Whare Dewes was cut while trying to take a knife from an American Serviceman and Petuera Raroa (Sid) was stabbed in the shoulder. Harry Pene from Otaki had his calf muscle sliced and both Charlie Kahaki and Reg Hooper of Tolaga Bay were knifed in the ribs.

Darcy found Reg Hooper outside the hotel, bleeding, so he shouted out to some civilians who had a jeep "I want to race this man to hospital". He placed his hand over the wound to stop the bleeding, and the suction from the wound held it in place. Once at the hospital he still couldn't remove his hand, so he stayed with Reg even when they took him into surgery. The doctors tried to put a flat steel plate under his hand but this broke the vacuum effect and Reg died immediately.

While in port two detectives from the Perth Office went aboard the NZ Troop ship and asked for the names of anyone who would be able to give evidence at any criminal trial.

Four names were put forward: Nepia D N (814940): Pene H E (805178): Raroa S (820932): & Kahaki T T (817540).

The Detectives thought the ship would be in port for a few days, but they actually sailed the next day, so the four above named were recalled to Australia and were held over in Aden to be returned by any vessel available to give evidence. The first part of the return trip took them to Madagascar where they stayed until further transport was located. They had no local currency so they washed dishes etc for food while they were there.

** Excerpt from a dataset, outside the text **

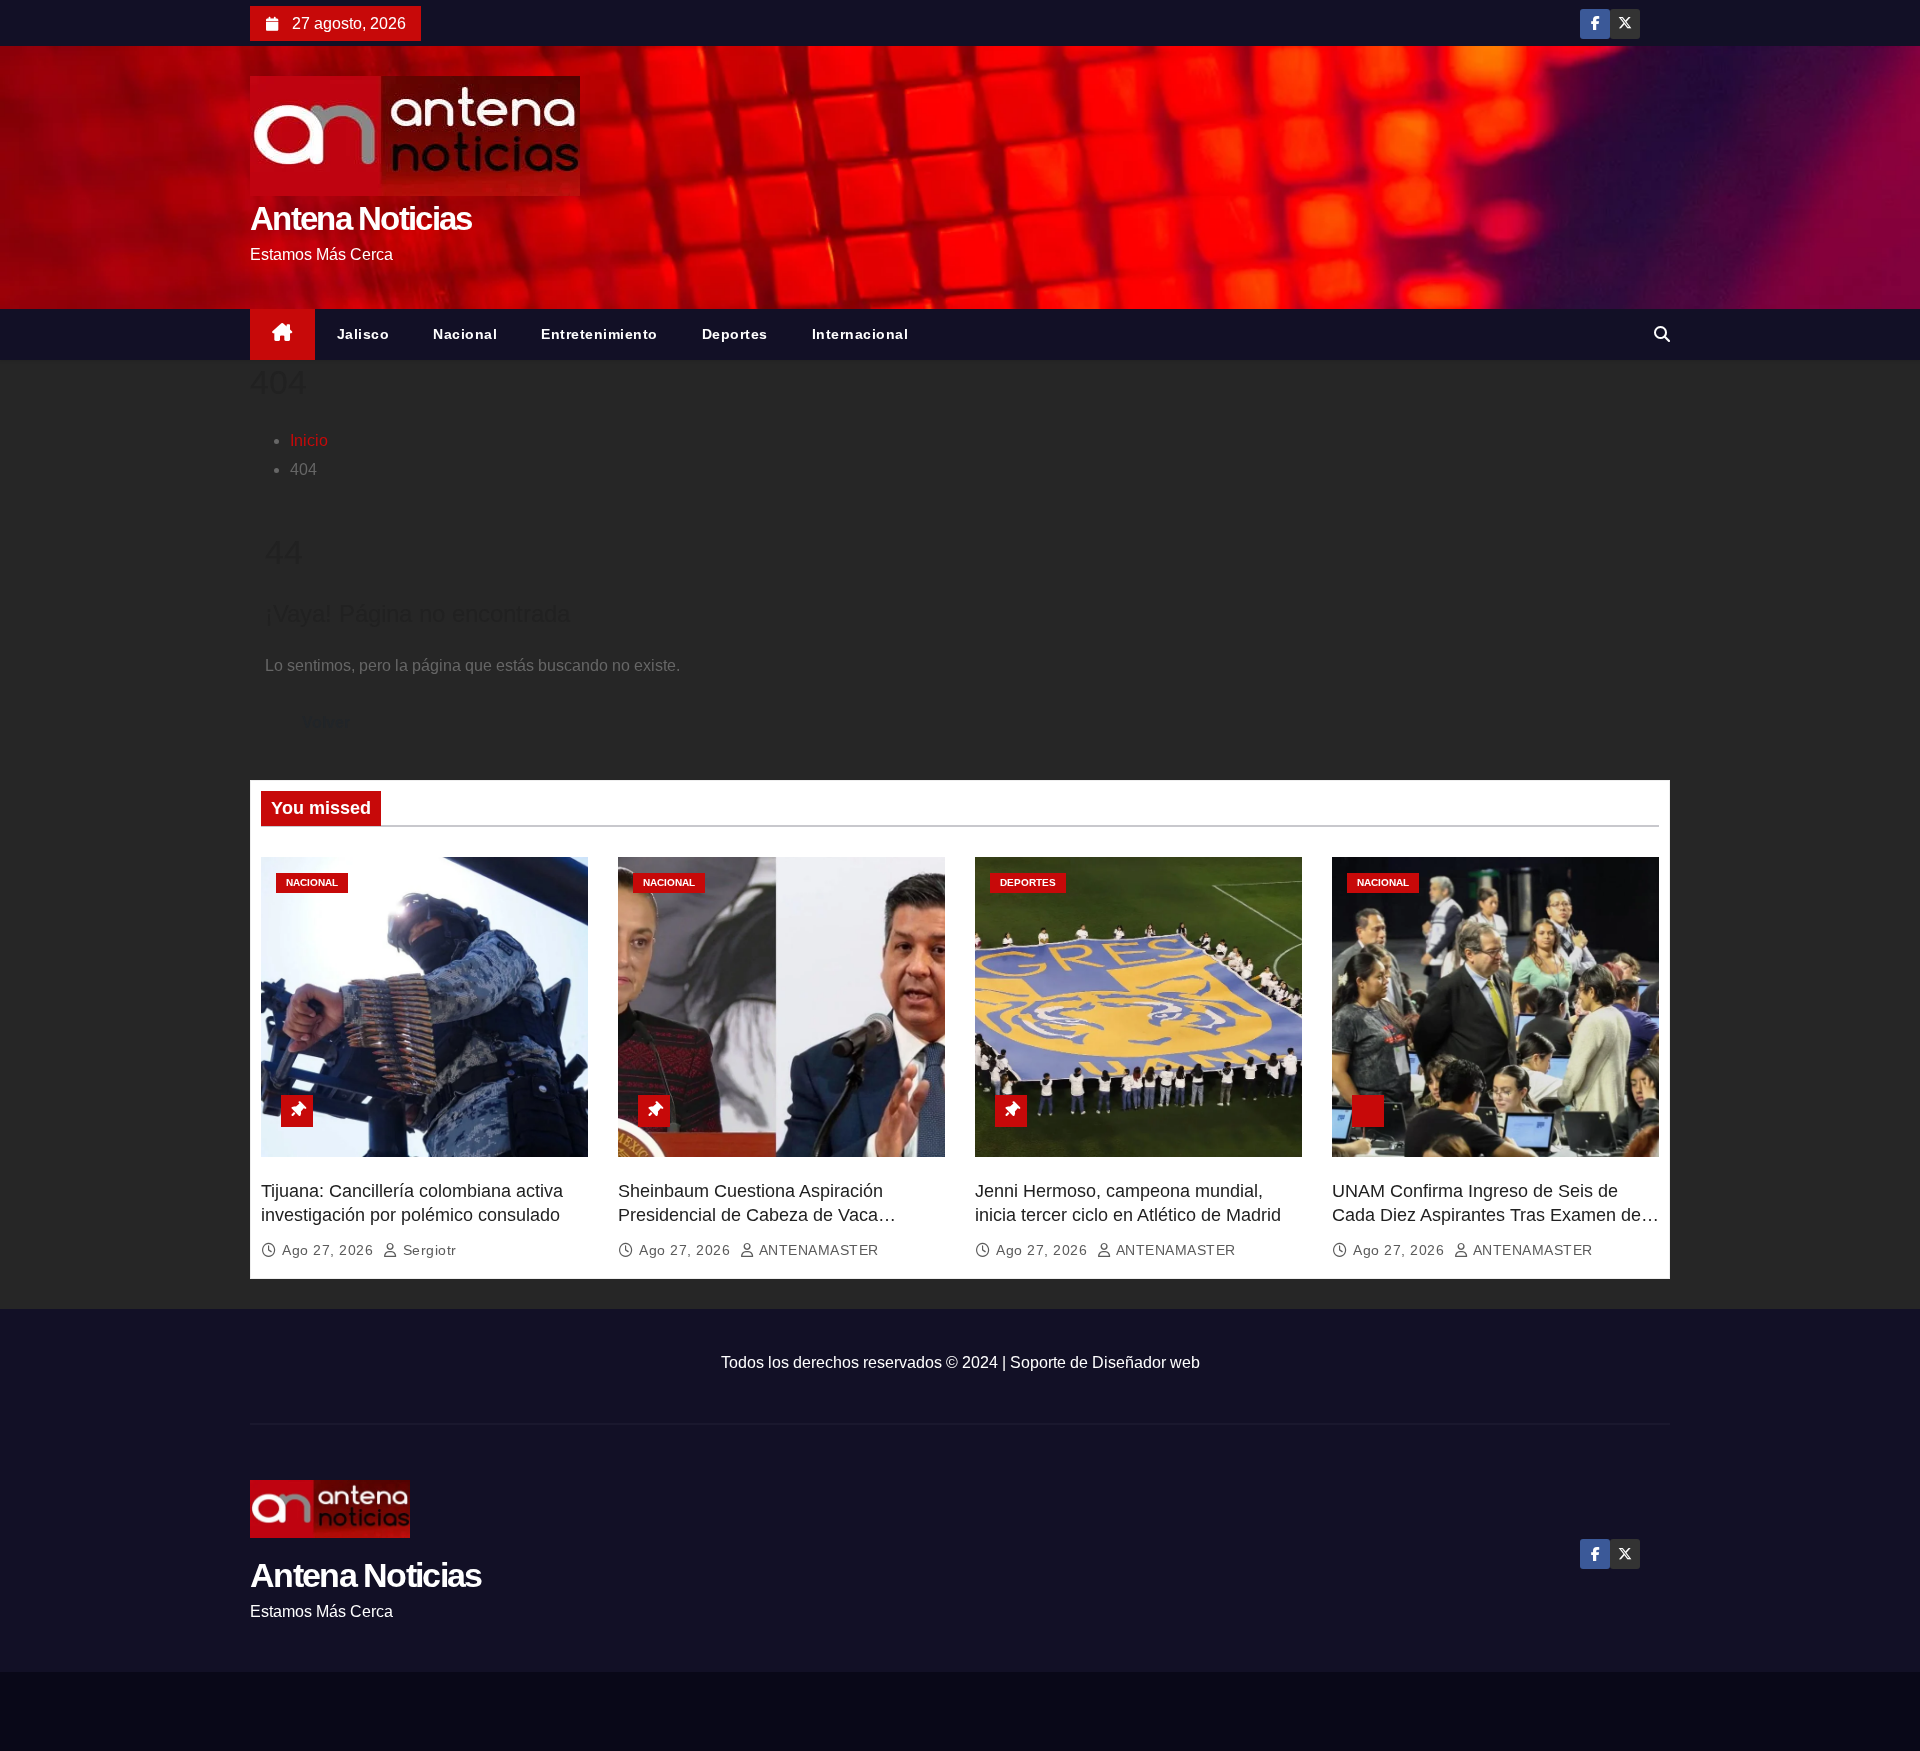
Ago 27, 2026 (330, 1250)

They eventually arrived back in Perth for the Civilian Police trial, and as far as I can find out possibly a court martial as well held by the Americans. To the best of his knowledge, Darcy believes that at least four men were found guilty for the death of Reg Hooper and others, and were executed by firing squad.

It was during their time back in Freemantle that Darcy met and married his first wife.

Nepia, Pene, Raroa and Kahaki travelled back to Egypt on the same ship along with the 12th Reinforcements, and then rejoined the 11th Reinforcements.

(Some documentary evidence to back up this event is available.)